Abandoning Policyholders - WellPoint - 6th Worst Insurance Company

Investigations have proven that WellPoint consistently cancels policies of pregnant women and chronically ill patients, confirming their cut throat strategy of putting the welfare of the company over that of their policyholders, earning it the number six spot in the Top 10 Worst Insurance Companies in America (according to the American Association for Justice).

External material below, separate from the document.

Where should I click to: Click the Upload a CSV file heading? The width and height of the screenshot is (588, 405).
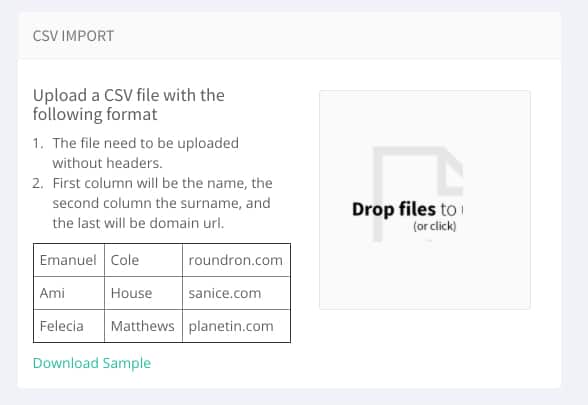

Headquarters: Indianapolis, IN

Profits: $3.2 billion

Assets: $51.6 billion

  • Indianapolis-based Anthem and Thousand Oaks, and California-based WellPoint completed a $20.8 billion dollar merger in 2004 that was widely criticized by consumers, doctors, pension managers, and state regulators who feared that the merger would create a monopoly that would both raise premiums and reduce claim payments to cover the cost of the massive severance packages for the executives who initiated the merger.
  • The terms of the merger included a payout of $250 million to a dozen executives, giving the former WellPoint CEO almost $82 million with additional pension and stock options.
  • Sued for illegal rescission, or routinely canceling individual health policies of pregnant women and chronically ill patients.
  • Sued by Insurance Commissioner for improper rescissions, failure to pay claims on a timely basis, failure to provide required information when denying a claim, failure to pay interest on claims where required, and mishandling of member appeals.
  • Los Angeles City Attorney sued Anthem Blue Cross for fraud, violation of state and federal insurance regulations, and violation of truth-in-advertising laws. He stated that they also jeopardized the health of more than 6,000 customers by retroactively canceling their health insurance and tricked more than 500,000 consumers into purchasing healthcare coverage based on false promises.
  • WellPoint has had to pay over $30 million to settle lawsuits in Colorado, Kentucky, and Nevada for overcharging policyholders.
  • Was one of the insurance companies sued by over 800,000 doctors who claimed that they were not paid the full amount for their care and services.
  • Wanted California doctors to violate doctor-patient confidentiality by reporting pre-existing conditions that patients might have so that they will be able to use that against policyholders when refusing claims.